• **ACTIVITY**: Would you please restate the data exactly as it stands, apart from the pictures?

• **Records from a collection**:
• • • • •

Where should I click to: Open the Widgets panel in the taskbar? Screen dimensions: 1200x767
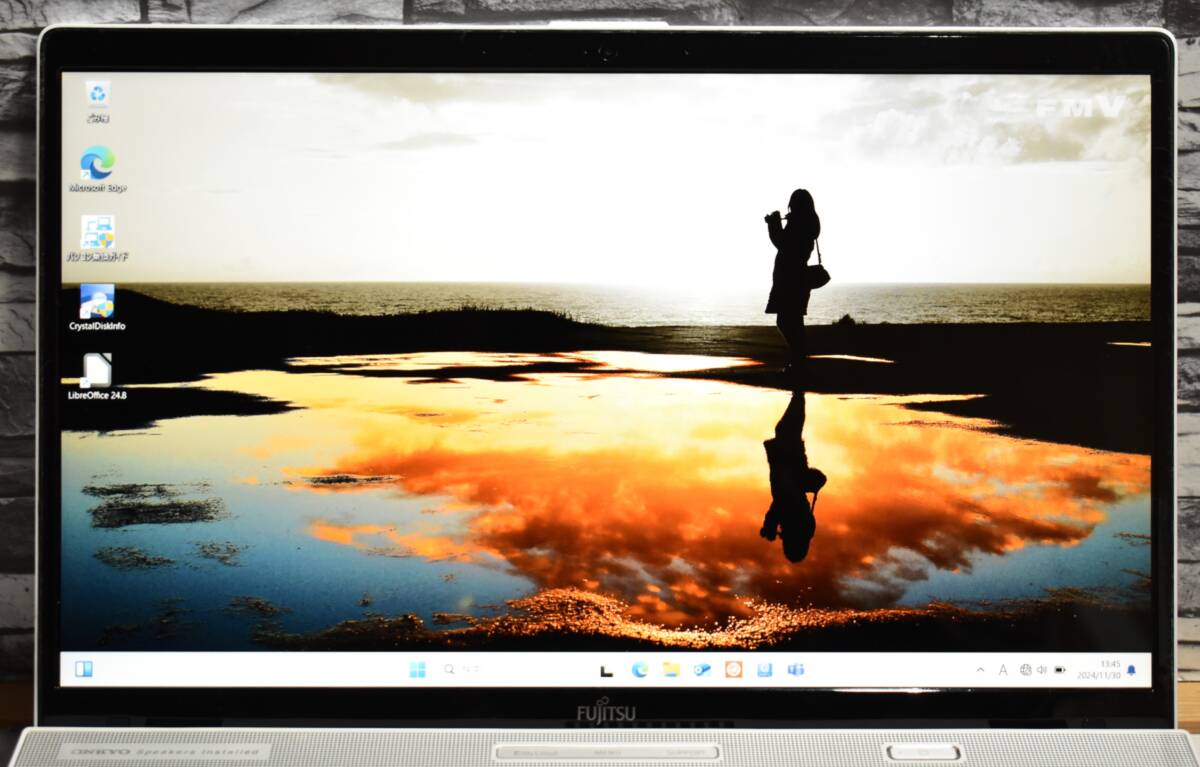[84, 669]
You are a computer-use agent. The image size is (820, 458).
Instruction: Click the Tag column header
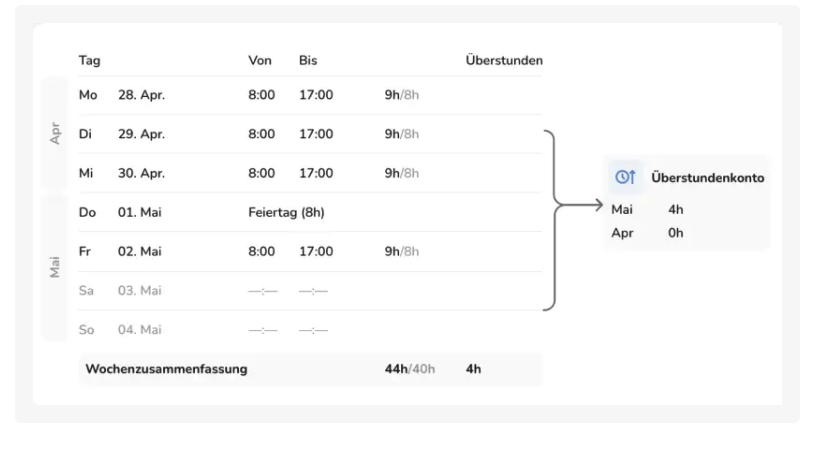pyautogui.click(x=89, y=61)
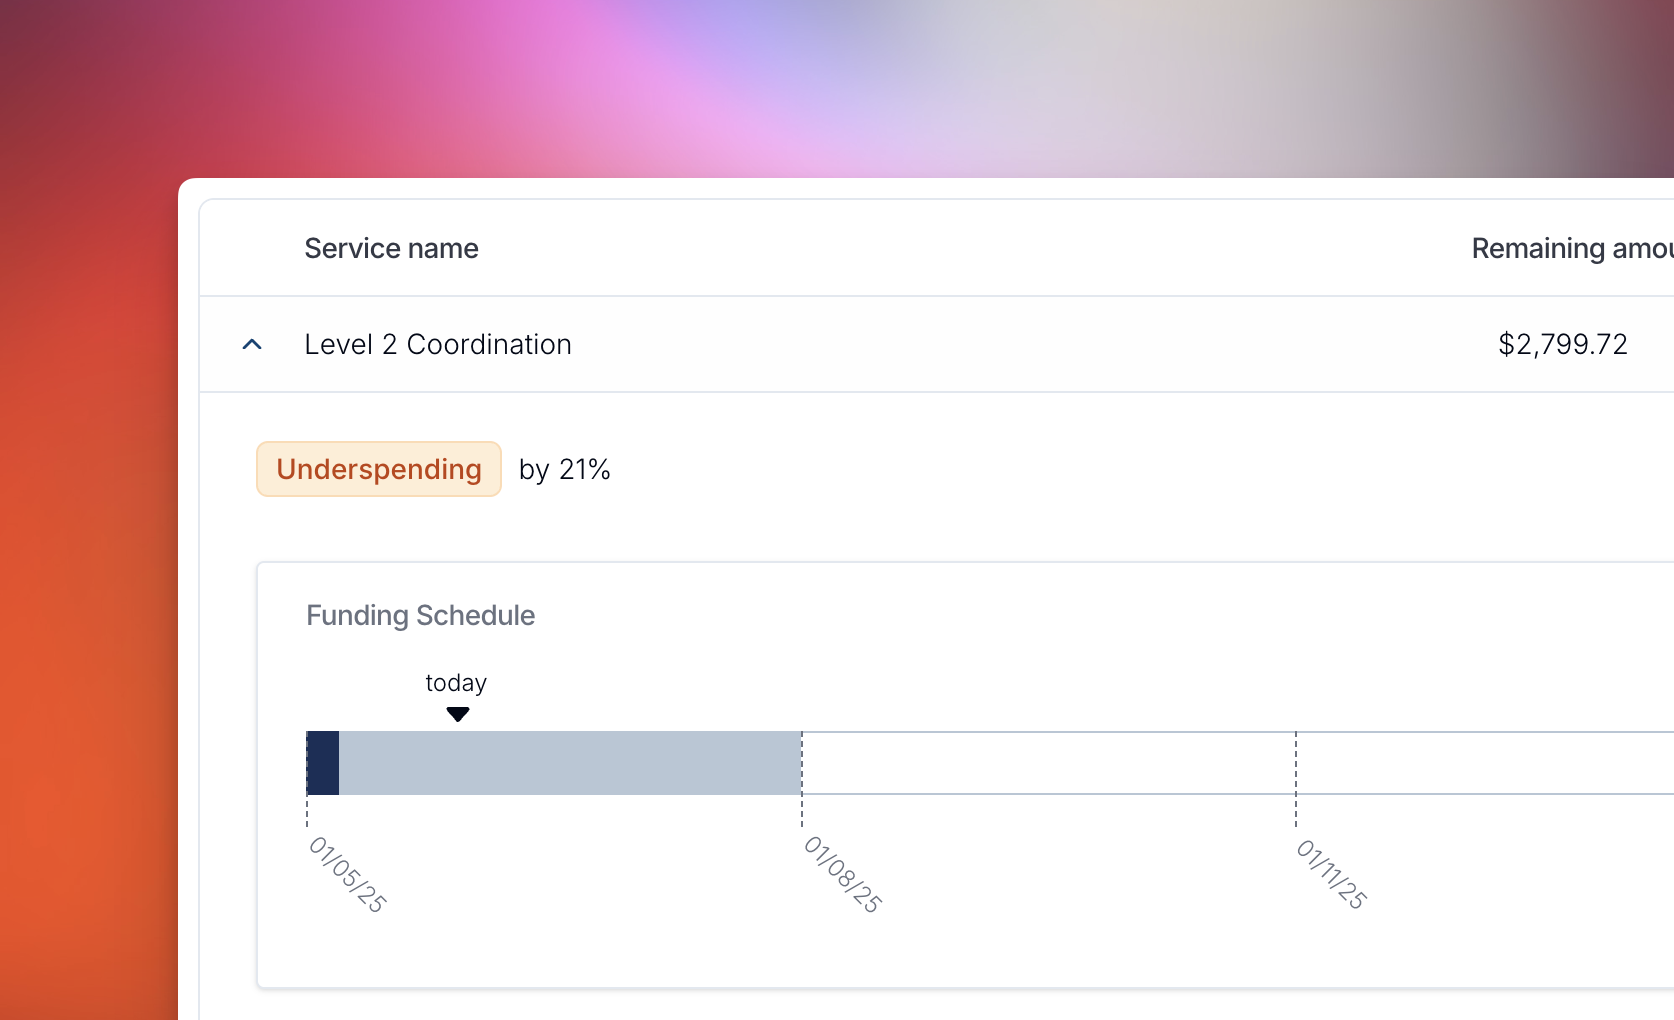
Task: Click the 01/11/25 date label
Action: (x=1331, y=873)
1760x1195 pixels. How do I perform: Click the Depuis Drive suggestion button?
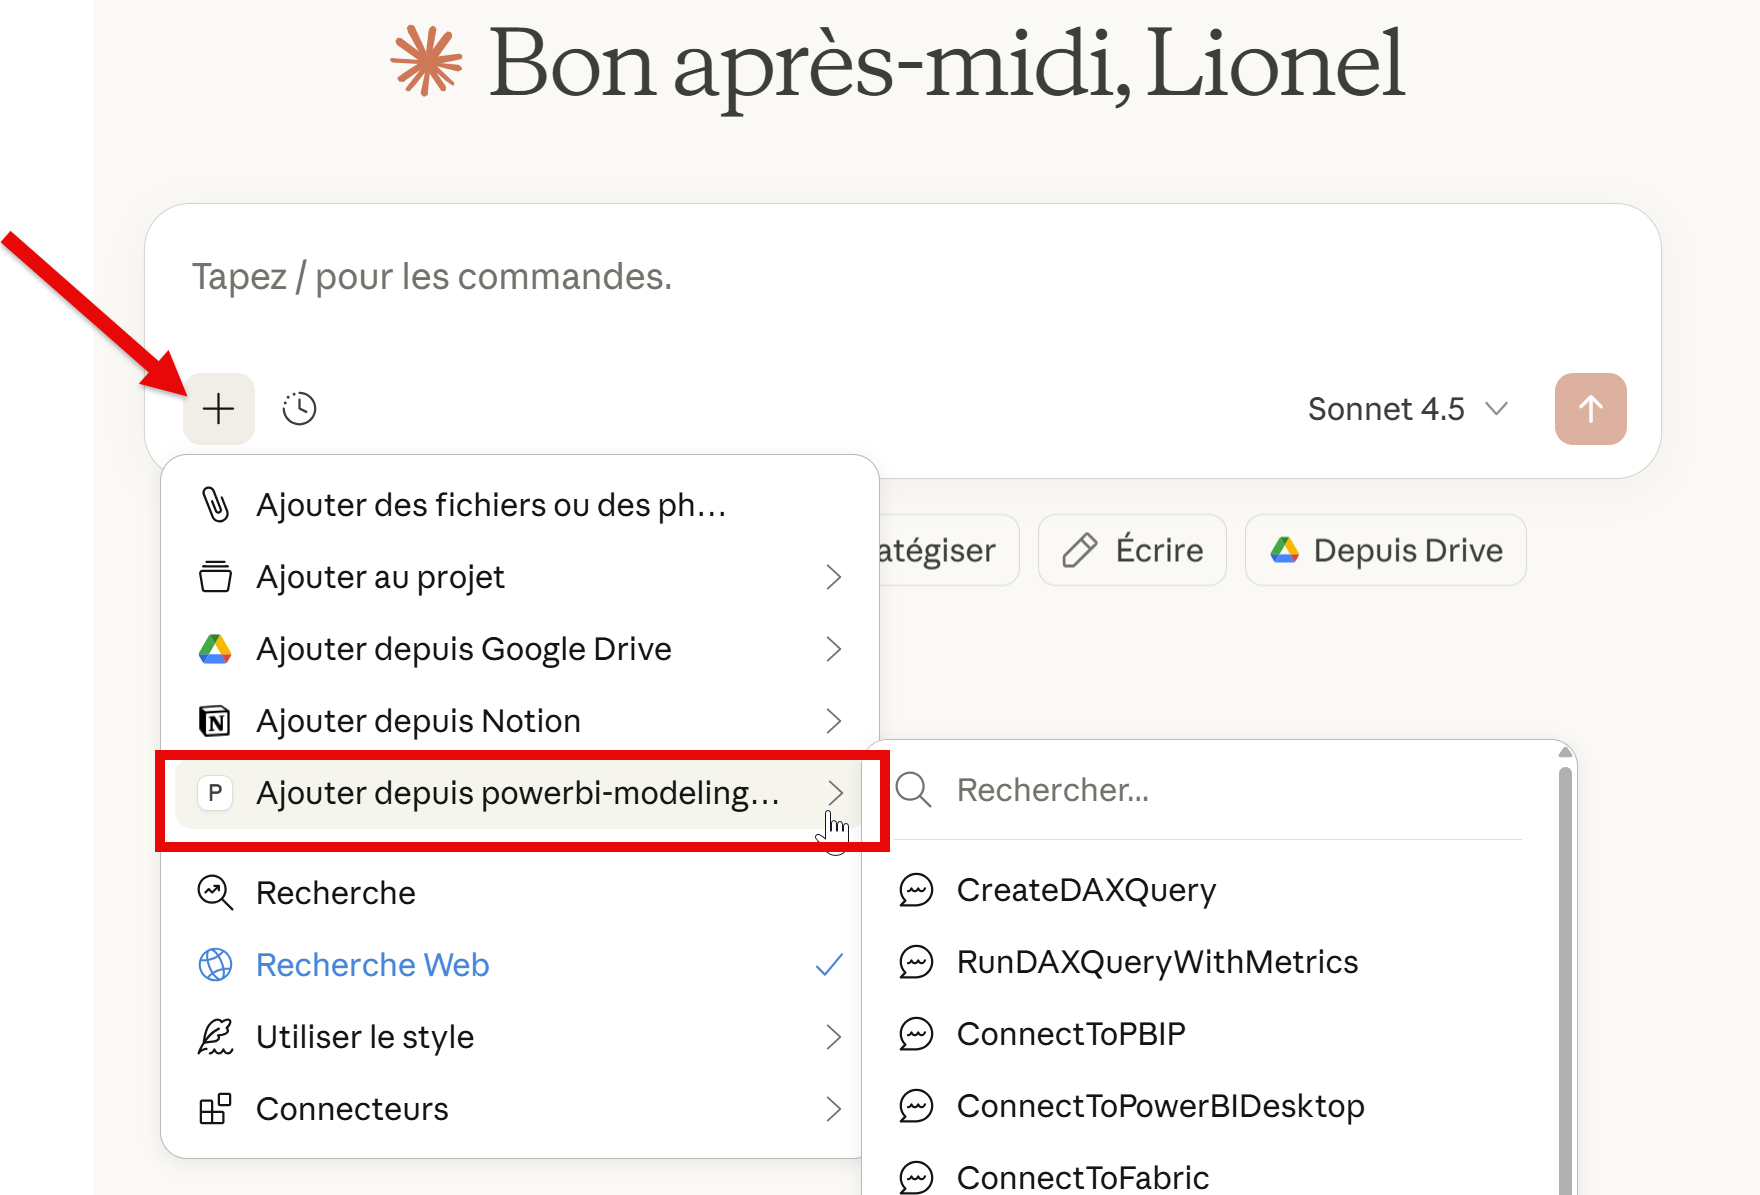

• • • • •

• **WRITTEN ANSWER**:
Where should I click to: Open the Widgets panel in the taskbar? Screen dimensions: 1200x767
[84, 669]
You are a computer-use agent. The image size is (820, 458).
Instruction: Click the Tag column header
pyautogui.click(x=89, y=61)
Task: Click the 01/11/25 date label
Action: (x=1331, y=873)
1760x1195 pixels. How do I perform: Click the Depuis Drive suggestion button?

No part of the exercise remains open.